Collecter, transporter, enfouir les déchets rapporte près de 150 millions d’euros/an à des opérateurs privés en situation de monopole. Le marché est juteux ! Aujourd’hui, pour garder la main mise sur les profits, ils font pression sur le Syvadec et la Collectivité pour créer des installations hors de prix dont le coût de fonctionnement reposera sur les citoyens. En Corse, la taxe d’ordure ménagère s’élève en moyenne déjà à 295 euros, soit deux fois plus que la moyenne française. Avec la construction du centre de surtri de Monte, elle ne baissera pas, elle augmentera assurément.
Or il est possible de traiter les déchets à moindre coût, en s’orientant vers une gestion publique garante de l’intérêt collectif. Il faut simplement mieux trier.
- Déchets organiques : 25 %
- Papiers : 10 %
- Cartons : 15 %
- Plastiques : 12 %
- Verre : 14 %
- Métal : 4 %
- Textile : 4 %
- Restent…moins de 20 % non recyclables
Le tri à la source : une décision politique
En Sardaigne, en Vénétie, en Lombardie, dans le Trentin, en Slovénie, le taux de tri à la source des déchets est partout supérieur à 70 % et le plus souvent voisin des 80 %. En Corse, nous peinons à atteindre les 38 % à peine la moitié ! Corsi o mezi corsi ?
Le constat est en effet désastreux : seulement 4 000 tonnes de biodéchets collectés sur 40 000 tonnes, encore 70% de matières recyclables dans nos poubelles, 170 000 tonnes/ an de déchets à transporter et stocker – il y en aurait moins de 60 000 tonnes si le tri en Corse était aussi efficace que dans les régions italiennes précitées.
Les fortes disparités, cependant, interrogent : 26 % pour l’Ornanu, 33 % seulement pour Aiacciu, mais 58 % pour Calvi-Balagna. Preuve que les bonnes performances sont corrélées à des choix politiques, l’intercommunalité de Calvi-Balagna a mis en place le ramassage au porte-à-porte, le seul qui nous permettra d’atteindre des taux dont nous n’aurons pas à rougir.
Rappelons par ailleurs que la France a prévu d’atteindre un taux de tri de 65 % en 2025 (Loi AGEC). En Corse, nous en sommes bien loin !
Pour en sortir, nous devons généraliser sur tout le territoire
- La collecte des biodéchets qui représentent un quart de nos poubelles. Aujourd’hui les composteurs individuels distribués par le Syvadec, peu performants, sont souvent abandonnés. Organiser la collecte en ville pour un compostage en plateforme ou sur des installations industrielles simples, avec les déchets verts.
- Le ramassage au porte-à-porte des différentes poubelles partout où c’est possible.

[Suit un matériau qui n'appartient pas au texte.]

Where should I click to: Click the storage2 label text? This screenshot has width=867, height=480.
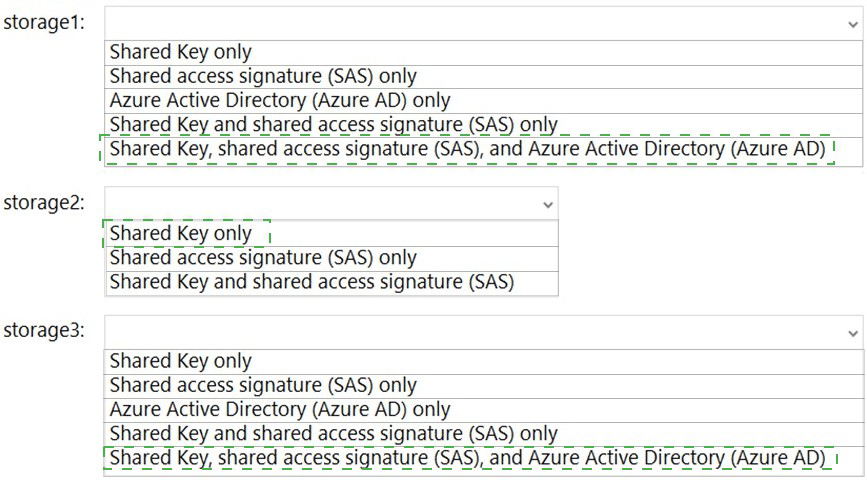pyautogui.click(x=44, y=203)
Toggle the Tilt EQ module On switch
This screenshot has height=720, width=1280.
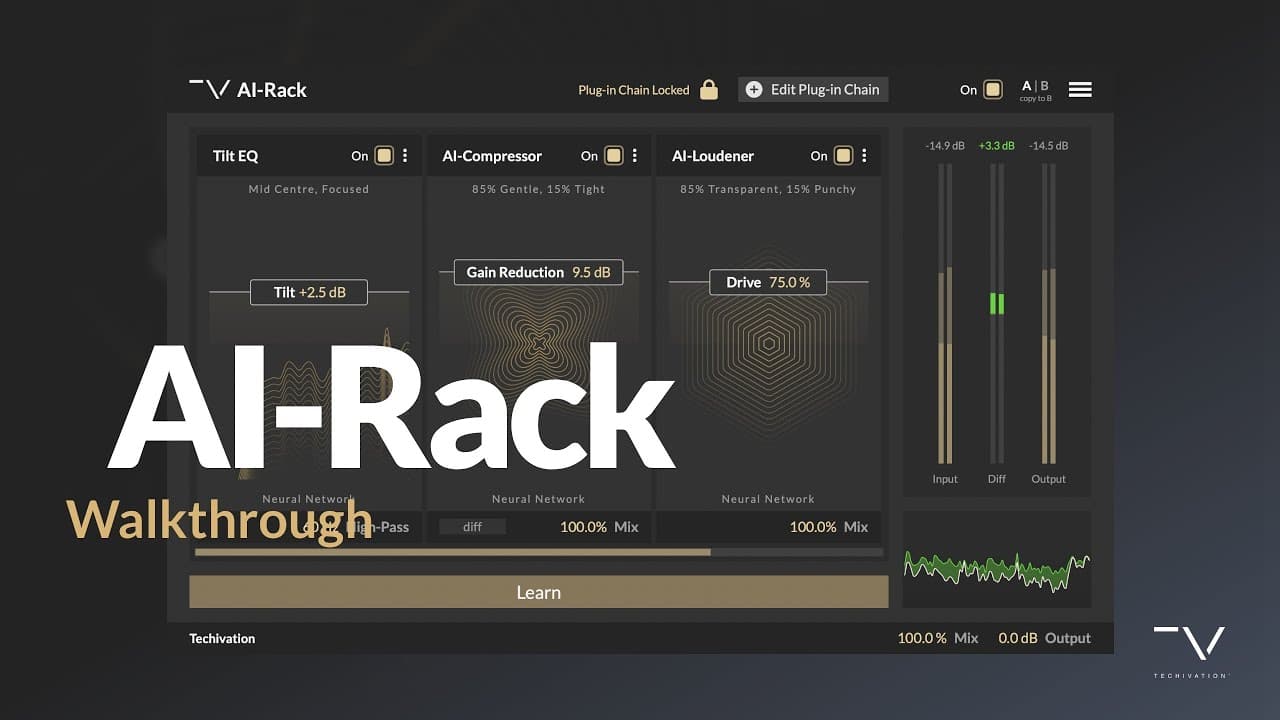pos(385,156)
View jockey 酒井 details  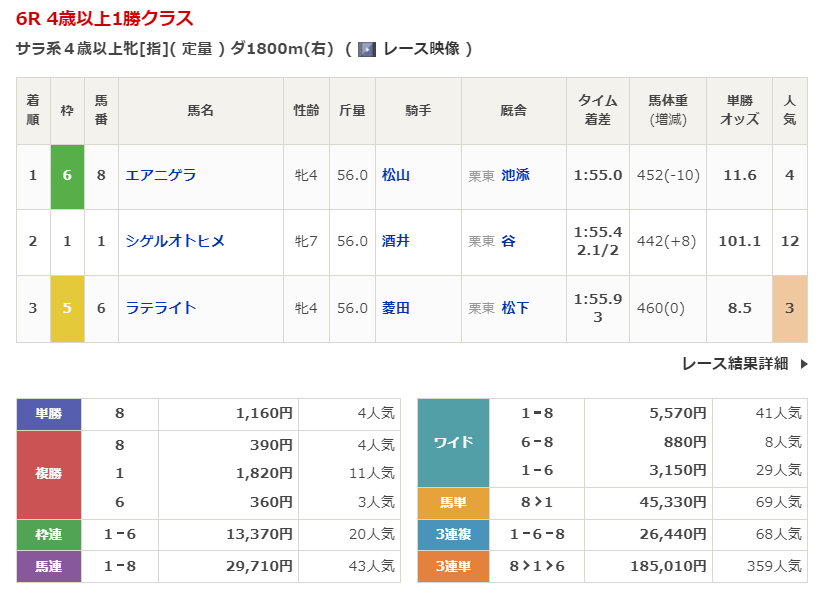tap(396, 241)
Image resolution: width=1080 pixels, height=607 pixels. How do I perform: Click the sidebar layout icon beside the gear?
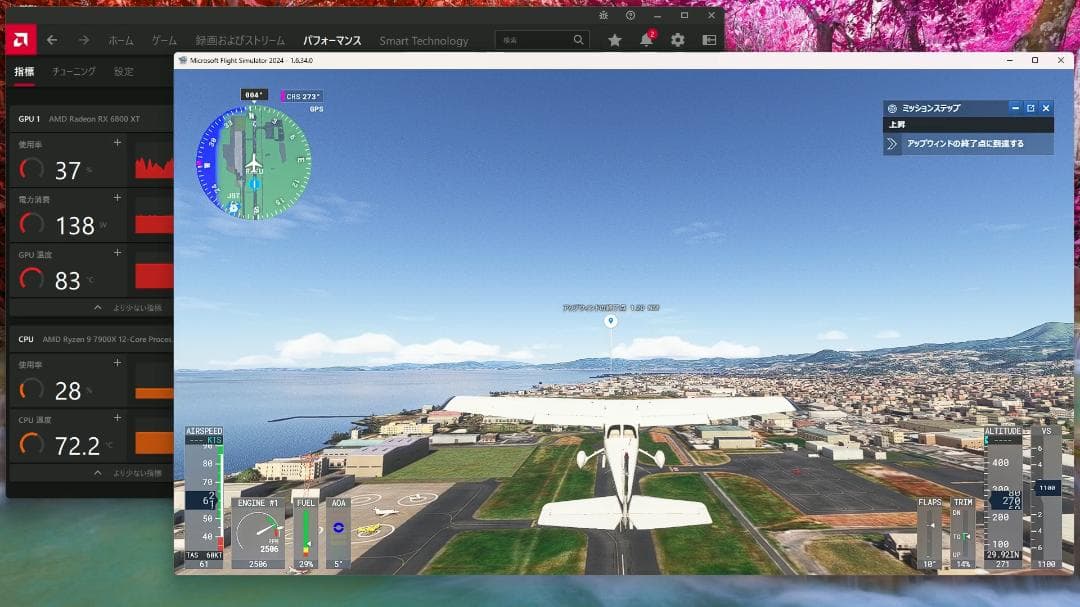709,40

- La simplification du geste de tri par regroupement en un seul flux des papiers/emballages/cartons
- Le traitement des déchets ultimes à proximité (moins de 20 % de nos ordures ménagères) pour diminuer drastiquement les transports et l’enfouissement du vrac.
- Le recyclage et la réutilisation sur place: broyer le verre pour le BTP, faire des billes de plastique…
Et produire moins de déchets : remise en marche des fontaines, diminution des emballages, consigne des bouteilles.
Or aujourd’hui, de trop nombreuses communes proposent encore aux habitants d’apporter leurs ordures ménagères dans des conteneurs souvent éloignés, peu pratiques et qui souvent débordent. Résultat : pour beaucoup, le découragement ou le refus du geste de tri. Nous déplorons également l’absence de proposition pour le traitement des biodéchets, le peu d’intérêt porté aux cartons qui représentent pourtant près de 15% de ce que nous jetons avec l’explosion des commandes sur internet. Quant aux coûts de collecte et de traitement largement supérieurs aux moyennes françaises et italiennes, ils sont tout simplement inacceptables !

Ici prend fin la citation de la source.